It can be painful and difficult to watch someone in the throes of an eating disorder and you may feel compelled to help. However, approaching a friend or family member that may have an eating disorder is a delicate matter. Here are some suggestions on how:
1. Plan ahead carefully. Pick the location and your words carefully. Ensure the location is private but doesn't make them feel trapped. Don't set it up like an intervention. Rather, set it up like a conversation. You don't want them to feel like they are being cornered. Start with you- what you've noticed, that you're concerned and ask if everything is OK. Finally, let them know that you're there to talk.
2. Use lots of "I" statements. Bring it back to the fact that you're concerned and that you care. This will help to break down the stigma and embarrassment that people tend to feel when they are mired in eating disordered behaviours. Keep it short...and the take away should be that you are there for them if they need someone to talk to. Let them know that the longer eating issues are not talked about, the worse they tend to get. But always position your statements from your perspective so they don't feel judged or diagnosed.

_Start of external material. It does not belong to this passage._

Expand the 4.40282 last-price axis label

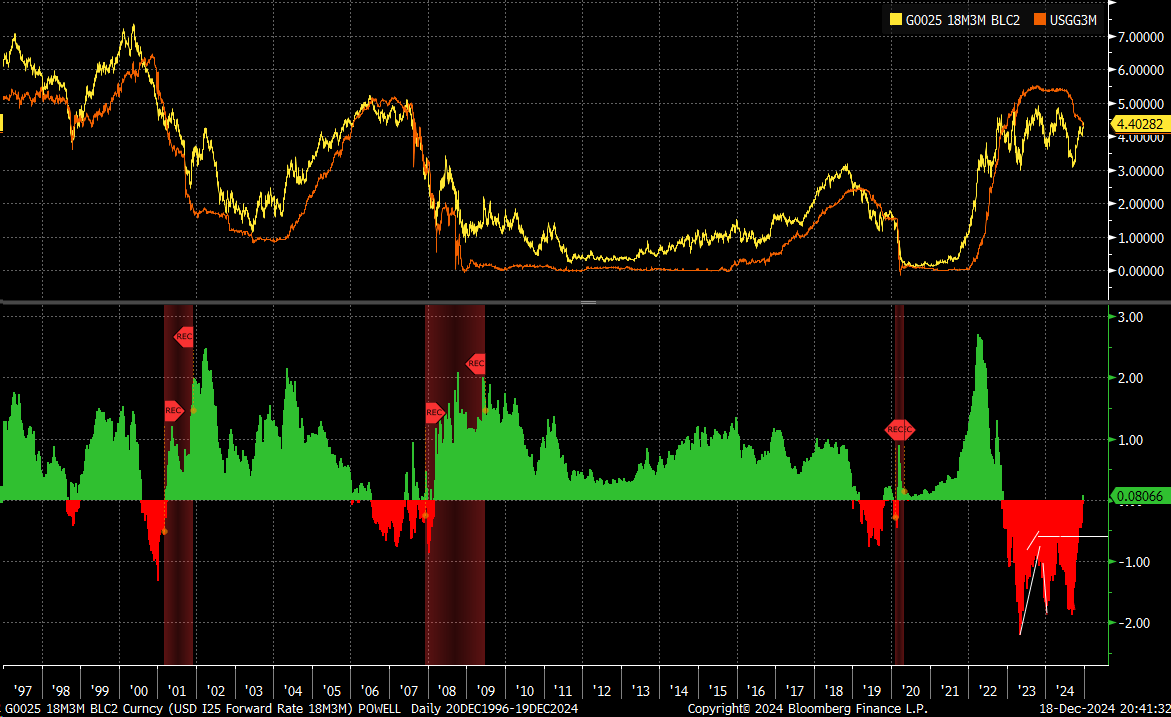[x=1140, y=124]
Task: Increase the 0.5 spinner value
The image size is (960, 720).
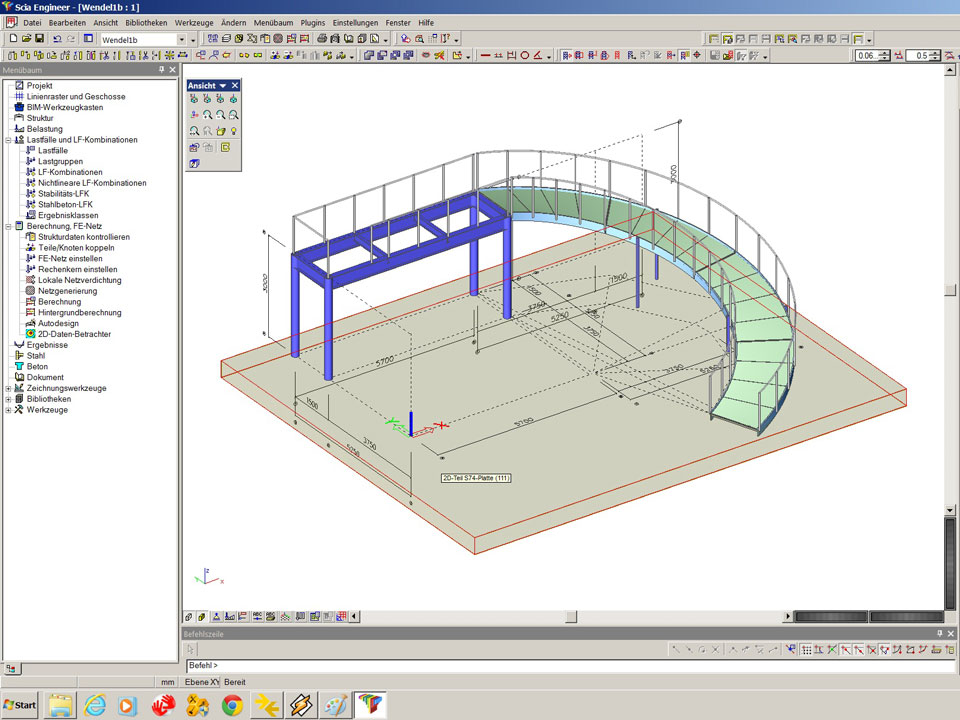Action: (937, 53)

3. Bring some informational material with you about eating disorders (a brochure...something small) and a small list of resources and/or people/organizations they can reach out to if they want to on their own. If they are offended by the implication that they may have an issue, simply invite them to read the material just in case or perhaps save the material for a time when they may be more willing to listen.
4. Listen. And if they are not ready, let it go. Unfortunately, until someone is ready, there is not much you can do. Just letting them know you are there and that you care is enough. You want to keep the lines of communication open.
5. If you are someone who has experienced an eating disorder, ensure that your own recovery is not endangered. Keep yourself safe above all. These kinds of situations are stressful and can be triggering. Know your limits...be sure your self-care comes first.